Iranians who oppose the regime face different attempts to be silenced. The public execution of demonstrators is the authorities’ main weapon against protests. Another less obvious measure is the incentive to the economic crisis, to put pressure on the population as a whole. The wave of mobilizations was stimulated by the death of young Mahsa Amini on September 16, 2022, during her arrest for not wearing a hijab (scarf).
“In recent weeks, there has been a noticeable drop in the number and size of violent demonstrations across the country,” analyzes Ali Alfoneh, an expert on Iran at the Gulf Institute in Washington, to the French newspaper. Le Figaro. “Workers in the industrial and service sectors did not join the protests and student demonstrations, central to the beginning of the movement, have also decreased significantly”, he concludes.
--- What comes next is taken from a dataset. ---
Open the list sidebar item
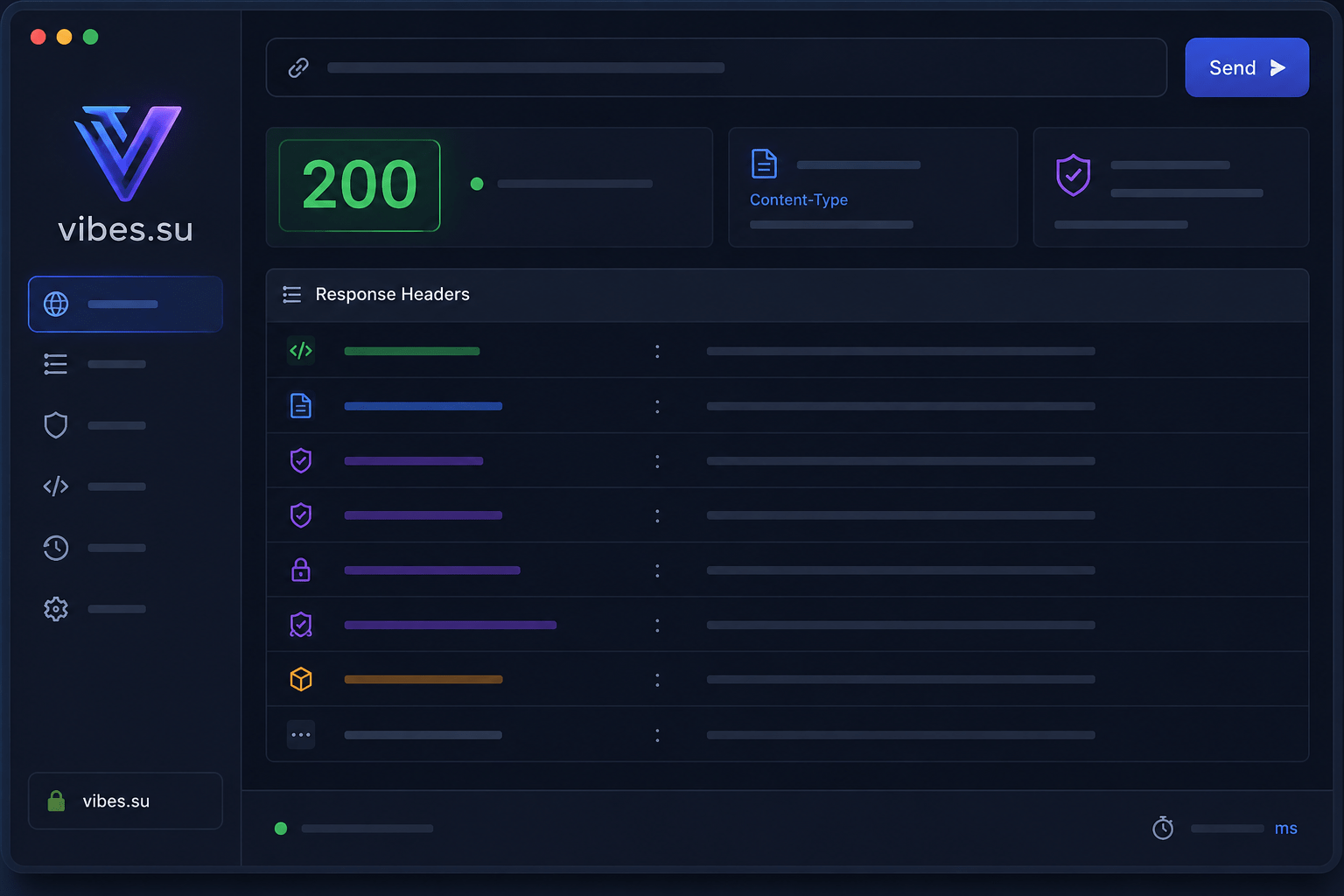Image resolution: width=1344 pixels, height=896 pixels. pyautogui.click(x=56, y=364)
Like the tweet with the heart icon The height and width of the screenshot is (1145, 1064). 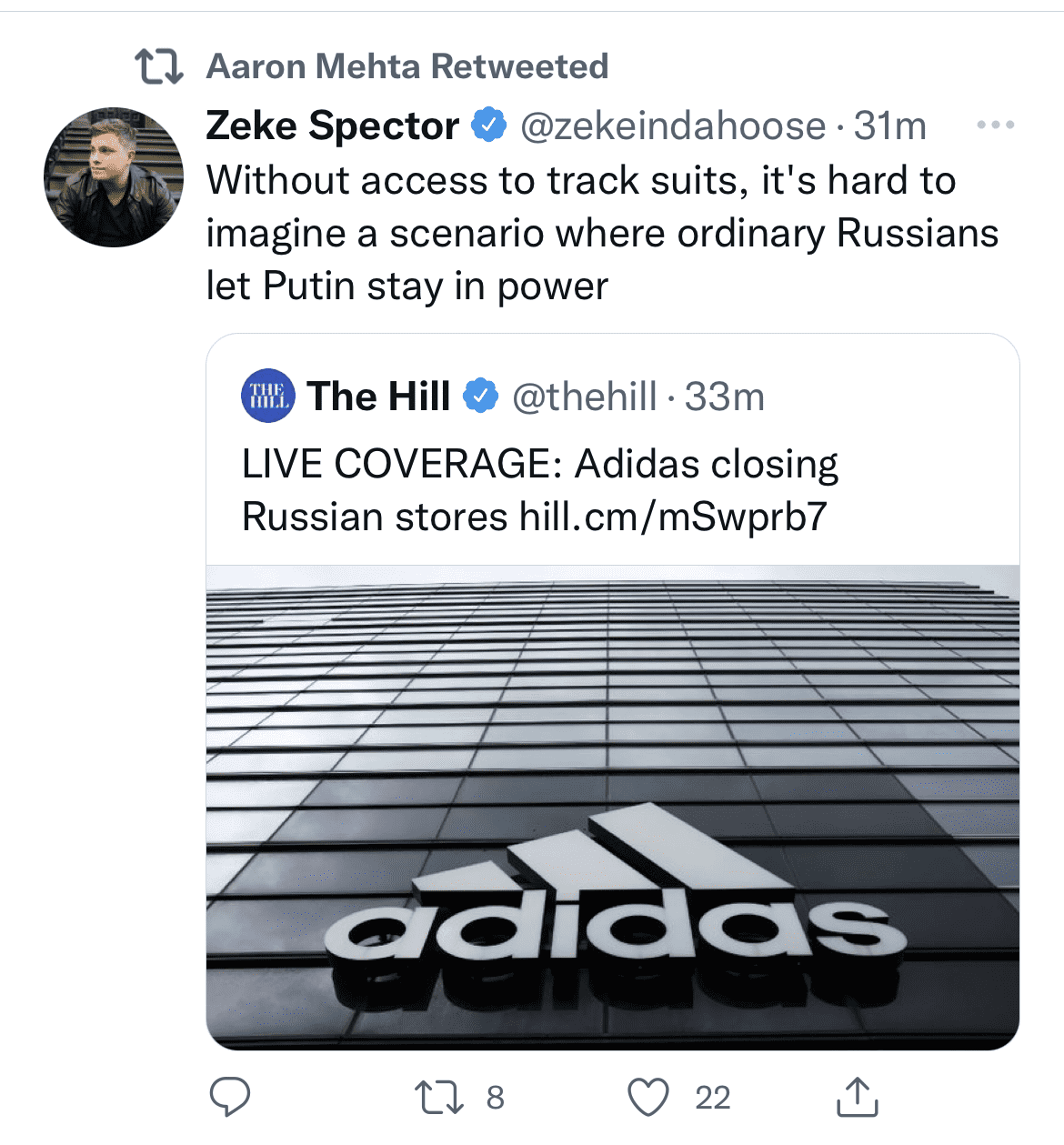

Seventeen people were sentenced to death due to the protests in the country, according to an AFP agency count, based on official information. Nearly 500 people were killed and around 20,000 were detained, according to the Oslo-based NGO Iran Human Rights.
Among those convicted, four were executed, two had their death sentences confirmed, six are awaiting new trials and two others may appeal.
Iranian justice announced, last Saturday (7), the hanging of two men found guilty of having killed a paramilitary during the demonstrations.
In early December 2022, the first execution related to the protests was carried out. Mouses Shekari was convicted of wounding a security officer with a knife and blocking a street in Tehran, state news agency Tasnim reported.
The regime published a video of what it said was Shekari’s confession where he appears with a wound on his right cheek. The man admitted to having attacked a member of the Basij force (auxiliary force, engaged in activities such as internal security) with a knife and to having blocked a road with his motorcycle alongside one of his friends. Human rights groups, however, claimed that Shekari was tortured and forced to confess his crime.
Amnesty International characterizes the executions as “rogue trials designed to intimidate participants in the popular uprising that shook Iran”.
Economic crisis
“With sanctions, mismanagement and corruption, they reached the end of the abyss”, describes Austin Andrade, professor of History at Grupo Integrado de Educação. This economic mismanagement exacerbates the complicated situation in which the country has sunk since former US President Donald Trump abandoned, in 2018, the agreement between the countries signed three years earlier, and Iran began to receive severe sanctions from the United States.
“The population is very dissatisfied. It is an isolated country, with economic difficulties and an authoritarian regime. Unlike other moments of mobilization in the country in other years, this time there is greater resilience on the part of the demonstrators”, points out Andrew Traumann, PhD in History and professor of International Relations at UniCuritiba.
However, despite lasting, the movements lost strength and the economy plays a role in this. According to official data, in just a month and a half, the local currency fell by 40% and inflation rose by 50% between September and December, when the protests began. Even with conditions for an attempt to save the country’s economy – with the injection of dollars, for example, as the regime did in 2019 – the authorities did not take measures to prevent the fall of the rial.
“Demonstrations have subsided because people want to live,” explains Mohsen, a trader interviewed by figaro. “Before the poor could eat, today it is the greatest misery. Iranians are less vocal because they care about saving their families,” he concludes.